The addition of Totême to the Fashion Week Stockholm schedule is a boon, in part because Elin Kling and Karl Lindman’s presentations make a clear connection between Swedish fashion and design. On both aesthetic and social fronts (paid maternity and paternity leave, anyone?), the Scandinavian lifestyle is a selling point, and leveraging this USP makes particular sense for Totême, a brand which is not trend driven, but is instead aligned with the region’s minimalism.
After making their debut for Spring 2018 at their beautifully appointed headquarters, Kling and Lindman presented their Fall collection at Bukowskis auction house, presenting the looks among an exhibition they curated featuring the work of two Swedish sculptors, Eva Lange and Eric Grate. This created not only a dialogue between the work of the two artists, but between the art and the fashion as well. “We feel like they belong together. It really feels like there’s sort of a connection,” said Lindman.

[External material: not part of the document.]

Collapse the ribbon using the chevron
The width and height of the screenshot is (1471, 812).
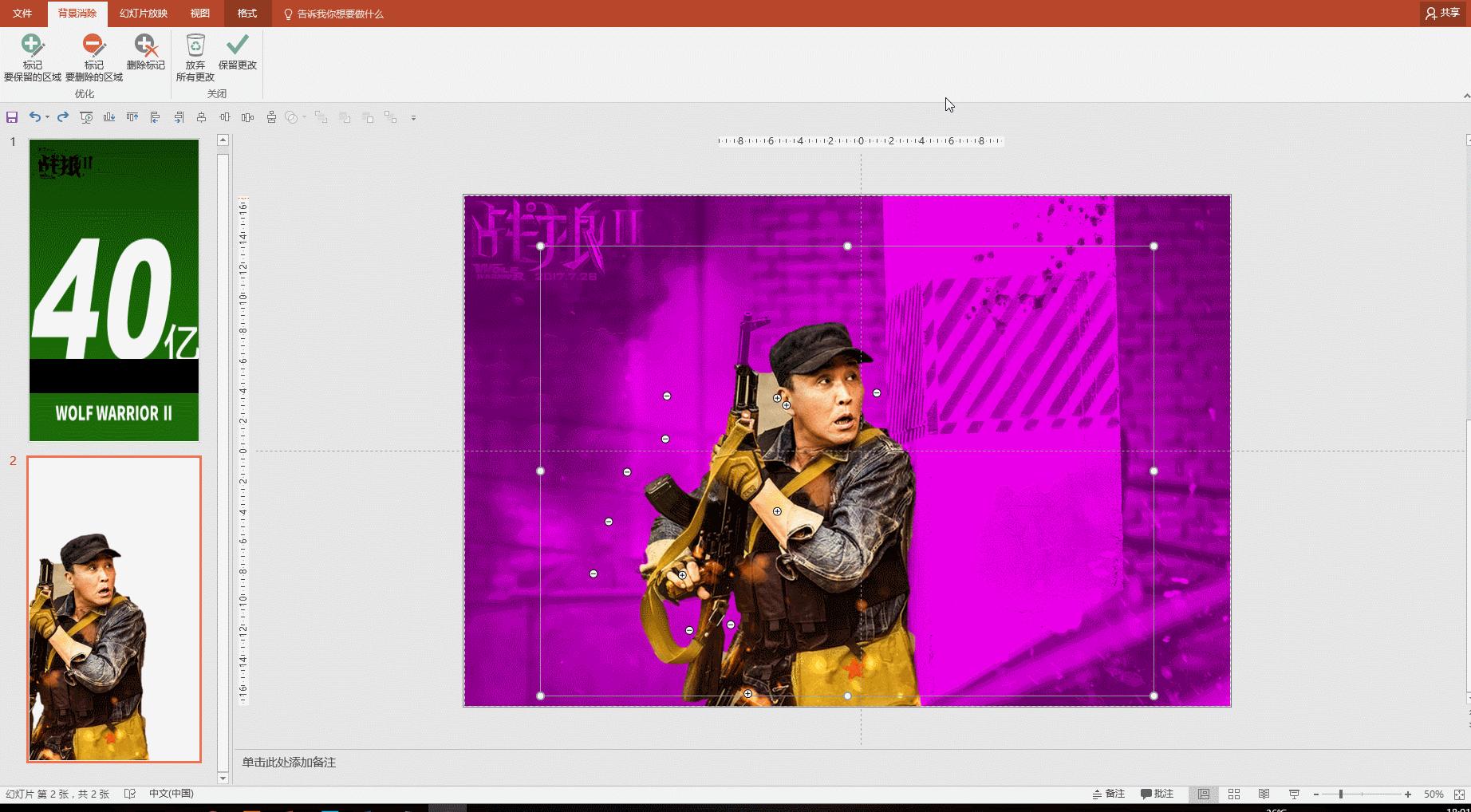tap(1466, 96)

Sculptural is a good description of Totême’s Fall collection, though the looks, Lindman clarified, were not directly inspired by the artwork. This season the clothes were worked in stiffer fabrics, which held the defined shapes, like melon-shape sleeves and a cape whose volume was controlled with drawstrings. Pants and jeans were tucked into high-heeled boots, a neat styling trick. Stirrups, which Kling said were one of the brand’s first hits, were back for Fall; when paired with a turtleneck and a bell-shaped mini, the effect was streamlined, and seemed philosophically aligned with the efficiency of Donna Karan’s “easy pieces” approach to dressing, though of course chez Totême everything starts with Kling. “The process always begins with what Elin wants to wear for herself, so in that sense it’s very practical,” said Lindman. “It’s really a conversation about what Elin feels is happening with her and what is happening around her.” As it’s snowy and cold in Stockholm, outerwear was a focus of the collection: There was a midi-length puffer made of recycled down, cozy mohair faux-fur neckpieces, and a finale coat of gray flannel with a sort of military air about it. “We’ve been very affected by our move and the whole political climate,” explained Lindman, who described some of the pieces as having a protective vibe. It was an example of understated “gimme shelter” chic.